Based on these numerical results, we conclude that concerning the gap induced by the modulated interaction the $Z=4$ model at one- and three-quarter filling shows the same behavior as the $Z=4$ interacting generalized AAH model [see Eq. (14)]. In fact, the effective single-particle model at the end of the RG flow of the $Z=4$ modulated interaction model is a AAH model and it appears to be reasonable that both models share the same low energy effective theory.

As for $Z=2$ we verified numerically that even for $U=0$ but $\delta U\neq 0$ gaps open but that they do not scale as a power law in the Hartree-Fock gap. The physics of the effective AAH model is that of a noninteracting one.

Next, we discuss the local spectral function computed by functional RG considering open boundary conditions. In Fig. 9 we show $A_{j}(\omega)$ at three-quarter filling as a function of $\omega$ and the lattice site index $j$ . The parameters are given in the caption. The low-energy regime around the Fermi energy which is located in the gap centered around $\omega\approx 1.6$ is shown. The interaction obviously induces an edge state with spectral weight which has a rich spatial structure inherited from the $Z=4$ spatial modulation of the interaction.

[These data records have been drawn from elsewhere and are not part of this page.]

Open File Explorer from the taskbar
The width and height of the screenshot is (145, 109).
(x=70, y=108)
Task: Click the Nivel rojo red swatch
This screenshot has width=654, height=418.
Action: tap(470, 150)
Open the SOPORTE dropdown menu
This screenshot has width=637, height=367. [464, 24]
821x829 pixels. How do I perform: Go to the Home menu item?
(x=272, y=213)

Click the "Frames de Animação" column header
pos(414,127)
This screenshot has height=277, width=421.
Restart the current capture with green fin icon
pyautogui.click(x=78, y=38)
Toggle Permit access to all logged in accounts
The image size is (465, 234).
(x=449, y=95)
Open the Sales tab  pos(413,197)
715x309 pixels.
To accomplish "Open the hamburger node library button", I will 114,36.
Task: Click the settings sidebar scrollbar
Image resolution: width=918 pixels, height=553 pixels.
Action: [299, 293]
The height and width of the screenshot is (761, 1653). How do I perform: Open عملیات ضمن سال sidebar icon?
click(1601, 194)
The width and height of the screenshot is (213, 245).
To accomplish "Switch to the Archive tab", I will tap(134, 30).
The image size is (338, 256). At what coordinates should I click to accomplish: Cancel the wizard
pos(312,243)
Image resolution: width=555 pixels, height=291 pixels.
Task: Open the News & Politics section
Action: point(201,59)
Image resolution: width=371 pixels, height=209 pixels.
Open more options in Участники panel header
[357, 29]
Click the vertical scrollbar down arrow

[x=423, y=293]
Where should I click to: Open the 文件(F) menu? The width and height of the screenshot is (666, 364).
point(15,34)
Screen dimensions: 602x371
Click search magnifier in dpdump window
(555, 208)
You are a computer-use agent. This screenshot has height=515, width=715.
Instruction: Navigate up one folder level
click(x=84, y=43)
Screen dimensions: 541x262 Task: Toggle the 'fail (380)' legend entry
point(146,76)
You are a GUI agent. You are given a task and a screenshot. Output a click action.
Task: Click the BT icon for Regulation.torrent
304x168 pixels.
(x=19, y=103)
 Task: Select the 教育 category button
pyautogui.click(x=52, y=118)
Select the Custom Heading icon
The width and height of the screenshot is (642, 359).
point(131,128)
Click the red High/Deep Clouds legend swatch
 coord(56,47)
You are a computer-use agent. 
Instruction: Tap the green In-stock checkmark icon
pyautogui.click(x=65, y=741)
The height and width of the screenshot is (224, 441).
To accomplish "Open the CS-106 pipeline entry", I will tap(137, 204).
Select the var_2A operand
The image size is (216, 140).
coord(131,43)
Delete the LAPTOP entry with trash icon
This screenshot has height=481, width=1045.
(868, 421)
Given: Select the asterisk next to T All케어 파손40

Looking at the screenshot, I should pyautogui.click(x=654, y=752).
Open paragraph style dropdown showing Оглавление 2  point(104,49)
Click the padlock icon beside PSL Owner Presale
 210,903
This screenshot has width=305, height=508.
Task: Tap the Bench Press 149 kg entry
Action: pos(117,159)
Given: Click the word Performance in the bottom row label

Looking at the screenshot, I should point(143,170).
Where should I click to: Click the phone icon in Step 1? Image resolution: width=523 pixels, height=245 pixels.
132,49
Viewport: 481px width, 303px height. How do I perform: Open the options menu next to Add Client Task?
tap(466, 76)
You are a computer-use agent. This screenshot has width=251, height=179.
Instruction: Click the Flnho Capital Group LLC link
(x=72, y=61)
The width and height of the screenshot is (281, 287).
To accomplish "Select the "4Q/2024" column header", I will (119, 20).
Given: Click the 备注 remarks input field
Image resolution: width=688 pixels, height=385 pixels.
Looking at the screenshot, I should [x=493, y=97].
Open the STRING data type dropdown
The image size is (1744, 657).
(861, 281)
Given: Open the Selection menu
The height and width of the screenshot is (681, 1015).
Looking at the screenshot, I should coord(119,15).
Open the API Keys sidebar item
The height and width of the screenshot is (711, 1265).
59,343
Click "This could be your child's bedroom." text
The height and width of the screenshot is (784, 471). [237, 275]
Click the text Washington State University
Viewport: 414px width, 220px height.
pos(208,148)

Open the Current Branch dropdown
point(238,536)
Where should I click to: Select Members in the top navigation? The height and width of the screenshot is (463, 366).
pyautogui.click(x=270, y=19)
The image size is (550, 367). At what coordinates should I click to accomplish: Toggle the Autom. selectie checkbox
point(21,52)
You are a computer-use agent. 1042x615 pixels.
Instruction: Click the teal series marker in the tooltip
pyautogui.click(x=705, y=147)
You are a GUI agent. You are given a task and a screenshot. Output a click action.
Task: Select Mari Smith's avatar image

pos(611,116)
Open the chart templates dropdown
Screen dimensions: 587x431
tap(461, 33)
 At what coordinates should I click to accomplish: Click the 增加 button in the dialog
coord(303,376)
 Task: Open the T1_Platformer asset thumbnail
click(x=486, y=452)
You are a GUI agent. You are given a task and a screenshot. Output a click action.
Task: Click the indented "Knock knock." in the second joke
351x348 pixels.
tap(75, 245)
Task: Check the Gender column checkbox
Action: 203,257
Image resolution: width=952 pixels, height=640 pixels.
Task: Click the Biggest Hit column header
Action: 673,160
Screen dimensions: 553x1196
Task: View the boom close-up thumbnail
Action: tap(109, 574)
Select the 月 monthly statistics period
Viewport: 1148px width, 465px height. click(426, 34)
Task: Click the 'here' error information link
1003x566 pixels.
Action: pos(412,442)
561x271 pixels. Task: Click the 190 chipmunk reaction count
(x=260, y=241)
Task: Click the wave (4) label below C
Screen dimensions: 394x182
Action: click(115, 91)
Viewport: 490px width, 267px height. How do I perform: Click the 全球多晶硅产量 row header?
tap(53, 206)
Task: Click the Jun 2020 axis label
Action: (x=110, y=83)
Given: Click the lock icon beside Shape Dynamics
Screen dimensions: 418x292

As for $Z=2$ the question arises whether the edge state is a conventional or an unconventional one. We verified that for the parameters of Fig. 9 the former holds. In contrast to the $Z=2$ case with half-filling the state is, however, not a zero energy edge state. Compared to the interacting generalized AAH model, in which in addition to the interaction $U$ , the modulation amplitude and phase of the hopping as well as the onsite energy can be chosen independently the parameter space of the modulated interaction model is significantly smaller. For this only $U$ , $\delta U$ and $\varphi_{U}$ can be chosen. Despite an extensive search of the parameter space we did not succeed to identify a regime in which an unconventional edge state is realized. We, however, emphasize that this does not exclude that such a regime exists. In any case, the (conventional) edge state is induced by the two-particle interaction in accordance with the property 3. of the Introduction.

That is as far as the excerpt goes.